| Aim of the exercise |
Rewrite the listing, substituting "user" for every instance of "member" and leaving all other text unchanged. Omit the pictures from your answer.

Text and element location records
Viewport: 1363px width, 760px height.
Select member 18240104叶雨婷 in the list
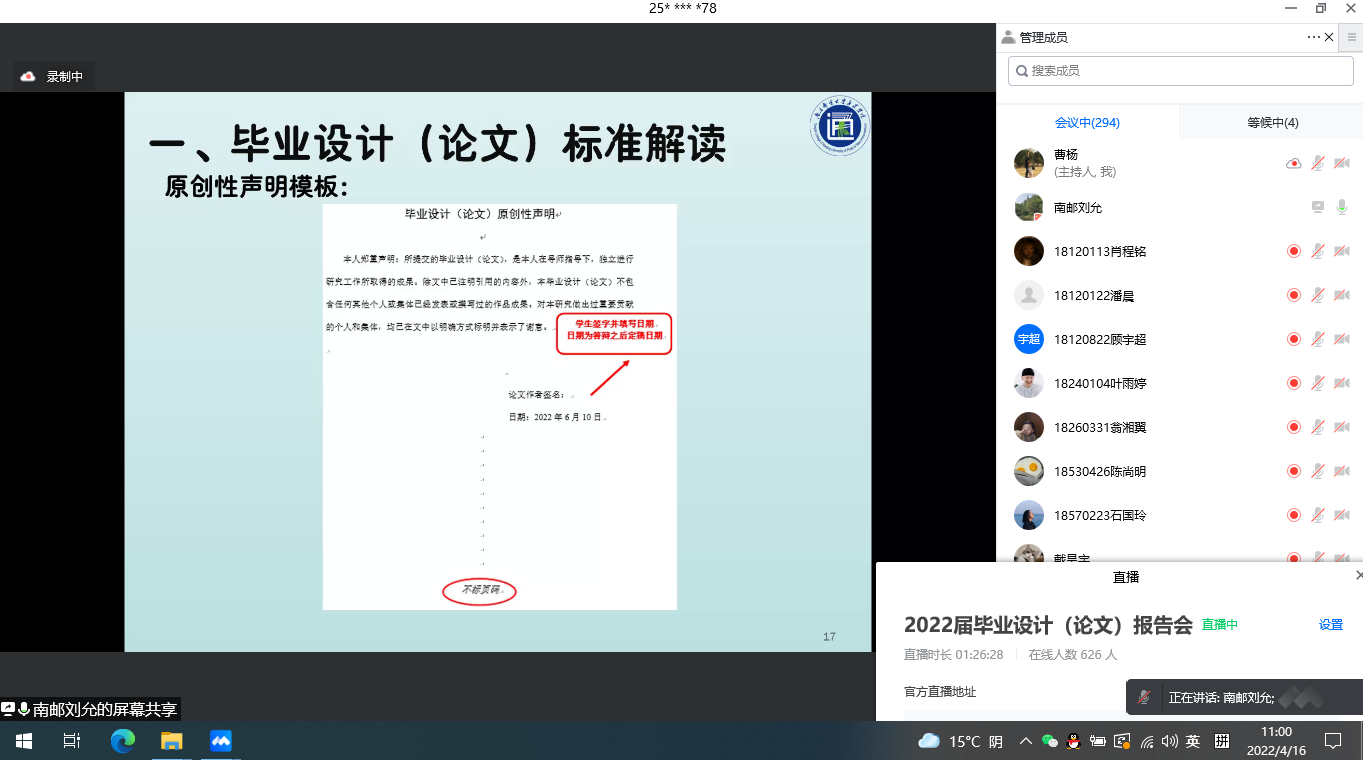(x=1100, y=383)
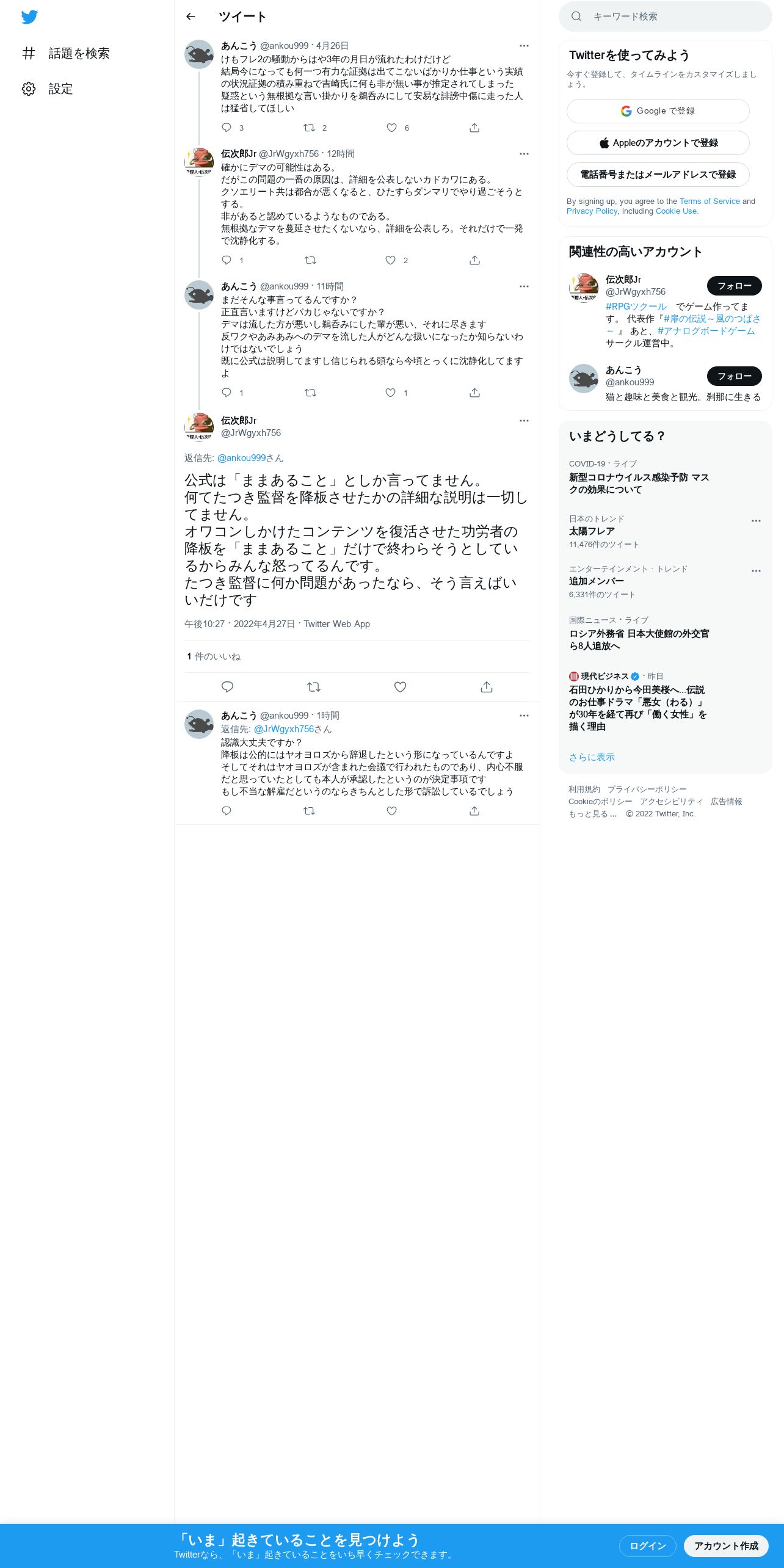Click the Twitter bird logo
This screenshot has height=1568, width=784.
[x=29, y=17]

| Answer for this exercise |
Viewport: 1363px width, 760px height.
Select user 18240104叶雨婷 in the list
(x=1100, y=383)
Click the Twitter bird logo
This screenshot has height=1568, width=784.
[x=29, y=17]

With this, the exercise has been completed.